SELECTED PASSAGE.
On 3 April 2011, it was reported that Porta, having been ignored by Australia's former coach Pim Verbeek, declared that he would consider playing for Australia should someone ask him first. Despite a chronic shortage of strikers leading up to the 2010 FIFA World Cup, it was reported that Verbeek became increasingly agitated whenever questioned about Porta's claims to represent the national side when Verbeek stated that Porta never officially contacted the FFA to express his interest in playing for Australia. However, Holger Osieck looked to have re-opened the door for Porta, to prepare for the 2014 FIFA World Cup qualifiers, as Osieck's staff began to monitor Porta's progress following his switch from River Plate to Nacional. Osieck considered inviting Porta to Australia's training camp in Germany during April. Having become disillusioned by his treatment from Verbeek, Porta regained enthusiasm to play for Australia as his brother, Gonzalo, who lives in Sydney stated that Porta knew Osieck was a more serious coach than Verbeek and that he definitely wanted to play for Australia hoping that his chance would come soon. On 7 November, Holger Osieck stated in an interview that the paperwork to officially enable Porta to play for Australia was underway and that clarification from The Uruguayan FA and FIFA was imminent. This should ensure El Canguro is eligible to play for the Socceroos despite the fact that he has played for the Uruguay U-20 team.

As of May 2017, Porta has yet to be capped by either the Uruguayan or Australian national teams.

According to the Sydney Morning Herald, Porta effectively cut ties with the Australian national team; this came after he was repeatedly stood up by the FFA, despite clearly voicing his interest in playing for Australia.

WHAT TO DO.
• A. From the passage on Porta and the Australian national team, extract everything from "As of May 2017, Porta" down to "voicing his interest in playing for Australia.".
• B. Answer these questions from the passage on Porta and the Australian national team:
(i) Which club did Porta move to from River Plate?
(ii) Where does Porta's brother Gonzalo live?
(iii) Which newspaper reported that Porta effectively cut ties with the Australian national team?
The entries have no connection to the passage on Porta and the Australian national team.

DATA TO EXAMINE.
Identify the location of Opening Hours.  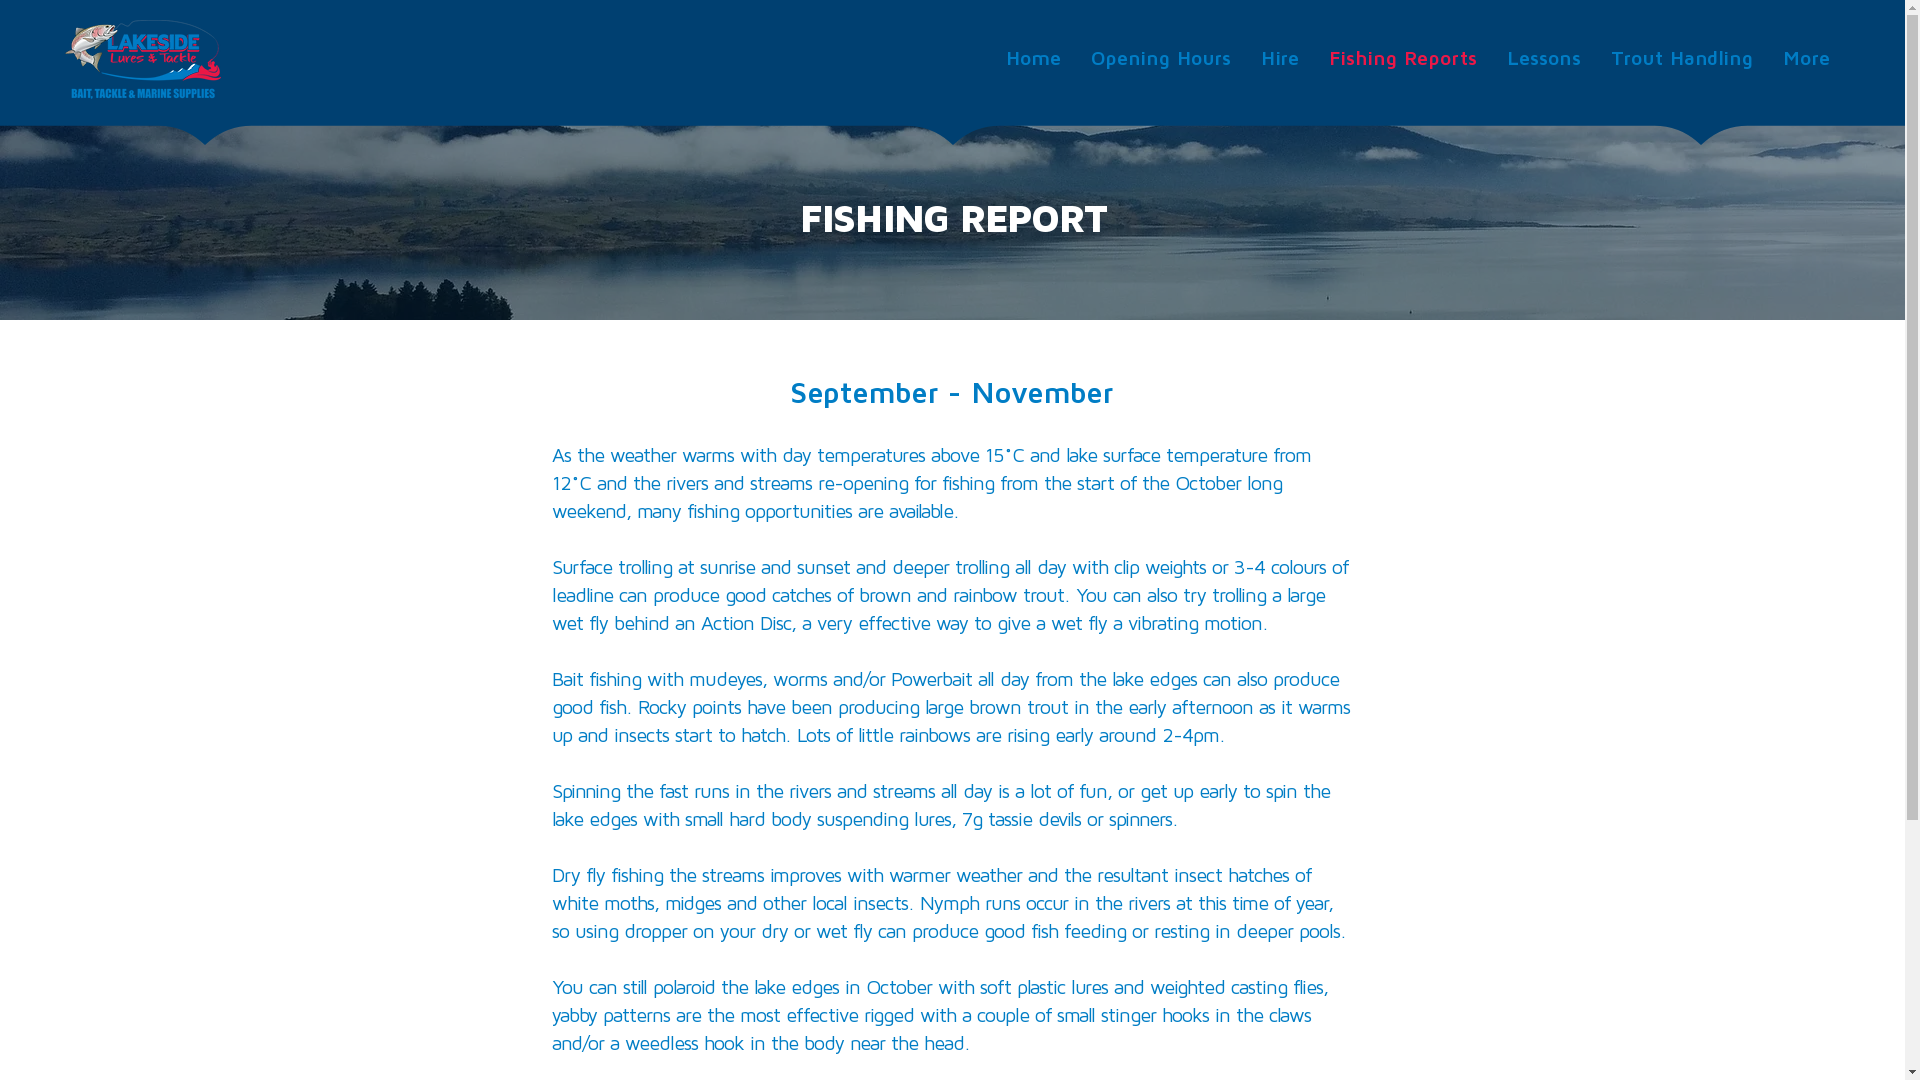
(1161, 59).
* * *
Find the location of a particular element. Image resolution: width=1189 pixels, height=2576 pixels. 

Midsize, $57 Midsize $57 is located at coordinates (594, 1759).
...
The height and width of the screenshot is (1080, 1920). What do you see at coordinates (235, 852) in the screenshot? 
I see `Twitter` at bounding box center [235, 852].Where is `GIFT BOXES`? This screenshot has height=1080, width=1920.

SOLUTIONS TO THE EXERCISE.
• A.
As of May 2017, Porta has yet to be capped by either the Uruguayan or Australian national teams.

According to the Sydney Morning Herald, Porta effectively cut ties with the Australian national team; this came after he was repeatedly stood up by the FFA, despite clearly voicing his interest in playing for Australia.

• B.
(i) Nacional
(ii) Sydney
(iii) The Sydney Morning Herald